[[ Records to use open ]]

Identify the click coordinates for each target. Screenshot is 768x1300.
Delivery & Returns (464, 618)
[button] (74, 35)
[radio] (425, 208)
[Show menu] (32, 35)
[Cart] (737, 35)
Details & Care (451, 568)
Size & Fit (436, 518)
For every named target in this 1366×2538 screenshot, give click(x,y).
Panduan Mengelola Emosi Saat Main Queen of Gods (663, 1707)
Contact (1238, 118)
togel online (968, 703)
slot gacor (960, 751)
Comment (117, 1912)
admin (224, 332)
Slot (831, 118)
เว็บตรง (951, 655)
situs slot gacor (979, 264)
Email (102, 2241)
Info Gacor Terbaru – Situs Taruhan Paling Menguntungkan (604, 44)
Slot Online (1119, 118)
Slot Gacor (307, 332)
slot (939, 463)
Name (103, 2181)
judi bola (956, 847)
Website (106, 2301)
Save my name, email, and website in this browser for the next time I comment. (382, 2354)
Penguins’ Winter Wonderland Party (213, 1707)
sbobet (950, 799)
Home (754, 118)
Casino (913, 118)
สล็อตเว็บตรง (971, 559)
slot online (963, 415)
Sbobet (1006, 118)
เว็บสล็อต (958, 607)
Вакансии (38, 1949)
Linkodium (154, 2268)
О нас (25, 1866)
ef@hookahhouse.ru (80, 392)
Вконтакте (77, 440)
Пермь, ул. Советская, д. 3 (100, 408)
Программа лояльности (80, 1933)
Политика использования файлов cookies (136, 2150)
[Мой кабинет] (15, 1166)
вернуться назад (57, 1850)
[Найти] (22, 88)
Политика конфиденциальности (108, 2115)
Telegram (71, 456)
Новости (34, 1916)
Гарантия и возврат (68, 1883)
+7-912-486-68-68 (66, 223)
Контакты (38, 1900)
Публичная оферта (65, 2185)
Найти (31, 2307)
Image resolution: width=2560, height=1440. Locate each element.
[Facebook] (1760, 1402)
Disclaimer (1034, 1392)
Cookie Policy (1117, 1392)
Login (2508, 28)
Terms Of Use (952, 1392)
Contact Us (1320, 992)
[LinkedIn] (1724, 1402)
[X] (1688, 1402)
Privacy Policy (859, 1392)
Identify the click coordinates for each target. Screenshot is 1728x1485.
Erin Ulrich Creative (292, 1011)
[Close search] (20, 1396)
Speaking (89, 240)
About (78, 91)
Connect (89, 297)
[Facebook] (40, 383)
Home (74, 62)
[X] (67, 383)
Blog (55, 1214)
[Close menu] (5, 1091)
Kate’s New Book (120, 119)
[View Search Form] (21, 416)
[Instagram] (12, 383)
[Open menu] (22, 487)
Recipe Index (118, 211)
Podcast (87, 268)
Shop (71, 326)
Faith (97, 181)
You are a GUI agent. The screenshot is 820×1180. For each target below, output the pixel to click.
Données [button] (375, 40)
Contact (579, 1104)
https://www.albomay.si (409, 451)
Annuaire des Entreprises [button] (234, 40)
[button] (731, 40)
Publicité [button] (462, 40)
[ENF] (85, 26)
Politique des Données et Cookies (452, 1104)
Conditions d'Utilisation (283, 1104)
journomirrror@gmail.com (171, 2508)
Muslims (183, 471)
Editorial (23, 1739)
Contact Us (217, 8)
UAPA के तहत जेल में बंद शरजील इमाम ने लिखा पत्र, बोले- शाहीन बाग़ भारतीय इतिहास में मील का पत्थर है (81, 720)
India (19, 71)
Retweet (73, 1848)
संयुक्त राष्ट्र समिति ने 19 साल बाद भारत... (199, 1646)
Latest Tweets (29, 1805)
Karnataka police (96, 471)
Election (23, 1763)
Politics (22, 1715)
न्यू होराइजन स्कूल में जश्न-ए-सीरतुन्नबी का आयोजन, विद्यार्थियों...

[[ Records to use closed ]]

Exercise
From the records above, give again exactly the lines running from the line with "[X] (67, 383)" to the line with "India (19, 71)", inclusive.

Written answer
[X] (67, 383)
Blog (55, 1214)
[Close menu] (5, 1091)
Kate’s New Book (120, 119)
[View Search Form] (21, 416)
[Instagram] (12, 383)
[Open menu] (22, 487)
Recipe Index (118, 211)
Podcast (87, 268)
Shop (71, 326)
Faith (97, 181)
You are a GUI agent. The screenshot is 820×1180. For each target below, output the pixel to click.
Données [button] (375, 40)
Contact (579, 1104)
https://www.albomay.si (409, 451)
Annuaire des Entreprises [button] (234, 40)
[button] (731, 40)
Publicité [button] (462, 40)
[ENF] (85, 26)
Politique des Données et Cookies (452, 1104)
Conditions d'Utilisation (283, 1104)
journomirrror@gmail.com (171, 2508)
Muslims (183, 471)
Editorial (23, 1739)
Contact Us (217, 8)
UAPA के तहत जेल में बंद शरजील इमाम ने लिखा पत्र, बोले- शाहीन बाग़ भारतीय इतिहास में मील का पत्थर है (81, 720)
India (19, 71)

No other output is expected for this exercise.